View unanswered posts | View active topics It is currently Thu Apr 18, 2024 11:46 pm



Reply to topic  [ 775 posts ]  Go to page Previous  1 ... 43, 44, 45, 46, 47, 48, 49 ... 52  Next
 Thor Core / FT64 
Author Message

Joined: Sat Feb 02, 2013 9:40 am
Posts: 2095
Location: Canada
Moved the instruction victim cache from the bus interface unit to the instruction cache component, and made the victim cache optional. Added logic to invalidate the victim cache on a snoop hit in the victim cache.

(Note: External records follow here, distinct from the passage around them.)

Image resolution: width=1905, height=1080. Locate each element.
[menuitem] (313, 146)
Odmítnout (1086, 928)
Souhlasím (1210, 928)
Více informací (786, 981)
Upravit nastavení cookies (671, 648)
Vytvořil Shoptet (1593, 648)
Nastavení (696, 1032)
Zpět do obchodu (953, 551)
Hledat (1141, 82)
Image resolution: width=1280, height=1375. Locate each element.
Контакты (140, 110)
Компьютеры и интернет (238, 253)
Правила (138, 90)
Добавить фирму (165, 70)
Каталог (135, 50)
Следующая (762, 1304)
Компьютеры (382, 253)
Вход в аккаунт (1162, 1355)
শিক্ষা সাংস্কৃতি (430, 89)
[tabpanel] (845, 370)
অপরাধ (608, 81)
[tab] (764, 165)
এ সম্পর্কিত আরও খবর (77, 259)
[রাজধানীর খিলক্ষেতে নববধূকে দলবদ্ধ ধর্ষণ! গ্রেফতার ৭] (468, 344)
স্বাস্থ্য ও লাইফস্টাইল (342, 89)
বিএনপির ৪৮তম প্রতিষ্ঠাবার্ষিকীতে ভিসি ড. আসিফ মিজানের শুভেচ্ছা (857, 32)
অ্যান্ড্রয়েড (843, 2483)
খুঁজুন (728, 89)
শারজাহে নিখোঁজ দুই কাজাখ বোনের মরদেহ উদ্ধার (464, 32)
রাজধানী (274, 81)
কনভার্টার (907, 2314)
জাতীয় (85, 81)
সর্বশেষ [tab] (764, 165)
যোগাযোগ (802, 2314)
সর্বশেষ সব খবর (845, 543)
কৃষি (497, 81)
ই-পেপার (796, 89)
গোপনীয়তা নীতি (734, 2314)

It was pointed out on comp.arch that fully associative comparators for snooping were not required. All that is required is comparators for every way of a set, since the addresses end up in the same set. So, updating the cache to account for this reduced the size by 13%.

_________________
Robert Finch http://www.finitron.ca


Wed Mar 08, 2023 6:17 am
Profile WWW

Joined: Sat Feb 02, 2013 9:40 am
Posts: 2095
Location: Canada
Completely re-writing the bus interface unit. This has come from updating the cache modules and writing cache controllers. A lot of the logic that was in the bus interface unit is ending up in the cache controllers. Moving the TLB out to a shared component also results in lots of changes.

_________________
Robert Finch http://www.finitron.ca


Sun Mar 12, 2023 4:05 am
Profile WWW

Joined: Sat Feb 02, 2013 9:40 am
Posts: 2095
Location: Canada
Just pouring the work into the bus interface unit, BIU. Whittled it down to 2,700 lines from 3,330. It should end up much smaller yet. The BIU previously included just about everything to interface to the outside bus. It included hardware table walkers. Some of the code is being moved outside of the unit to allow for multiple cores.

_________________
Robert Finch http://www.finitron.ca


Tue Mar 14, 2023 5:23 am
Profile WWW

Joined: Sat Feb 02, 2013 9:40 am
Posts: 2095
Location: Canada
Working on the memory request queue also called a load / store queue today. The code is not terribly large, 500 LOC, but it generates a lot of logic because of the manipulation of each queue entry separately. The queue has parameters allowing it to perform store merging and load bypassing. With everything enabled the core takes about 66,500 LUTs which is too large to be used for the current project. The minimal version of the core is just 16,500 LUTs. The store merging merges stores to the same cache line together resulting in a single store operation to the external bus. For example, storing a byte to offset zero of a cache line, then storing a wyde to offset 12 of the same cache line merges the store data together, and ends up performing only a single store operation. Any number of stores could be merged. If performing a byte-by-byte store up to eight bytes will be merged into a single cache line, limited due to the queue depth of eight, and a single store operation will take place. This is significantly faster than performing the individual stores.
The core also features load bypassing where if a load address matches an address and the selected range of data is available in the queue then the load will take place out of the queue instead of from external memory.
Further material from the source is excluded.